Quels sont vos premiers résultats ?

N.M. : Par l’étude de cdhr15 et cdhr23, nous avons découvert le premier exemple d’une population de neurones inhibiteurs spécifique du cortex auditif. Au cours de leur développement précoce, ces neurones expriment depuis leur naissance à distance du cortex jusqu’à leur destination finale dans le cortex auditif, ces deux protéines apparentées aux cadhérines. Ils expriment ultérieurement un marqueur caractéristique de l’un des trois grands types de neurones inhibiteurs du cortex, la parvalbumine. Quand l’un des gènes codant pour cdhr15 ou cdhr23 est inactivé chez la souris, cette population de neurones inhibiteurs est totalement ou partiellement incapable d’atteindre le cortex auditif.
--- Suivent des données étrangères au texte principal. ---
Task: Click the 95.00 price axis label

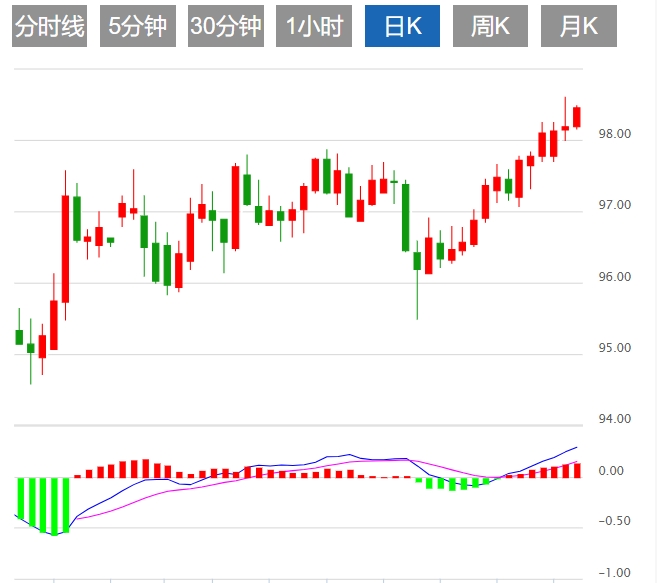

Ces résultats montrent que des gènes de surdité dont on pensait qu’ils n’avaient qu’un rôle cochléaire ont un rôle indépendant dans le développement et la formation des réseaux neuronaux du cortex auditif.  La conservation de l’expression de cdhr15 et cdhr23 dans les mêmes régions cérébrales, de la souris aux primates, indique que les patients porteurs de mutations dans ces deux gènes de surdité ont sans doute aussi un déficit de ces neurones à parvalbumine dans leur cortex auditif.

Après la pose d’un implant cochléaire, dispositif médical électronique qui code le signal acoustique en un signal électrique et stimule directement le nerf auditif (court-circuitant ainsi le traitement du son par la cochlée), certains patients porteurs de mutations dans l’un de ces deux gènes rencontrent des difficultés anormales de compréhension de la parole. Ces difficultés pourraient donc avoir pour origine un déficit des interneurones à parvalbumine au sein du cortex auditif. Ces neurones sont en effet fortement impliqués dans la plasticité corticale qui façonne la structure et la fonction des réseaux neuronaux du cortex à partir de l’expérience auditive. Ils sont aussi impliqués dans la précision temporelle de la détection sonore, nécessaire à la compréhension de la parole. Dans le futur, nous espérons ainsi pouvoir mettre au point des méthodes de réhabilitation auditive innovantes adaptées à ces atteintes du cortex auditif.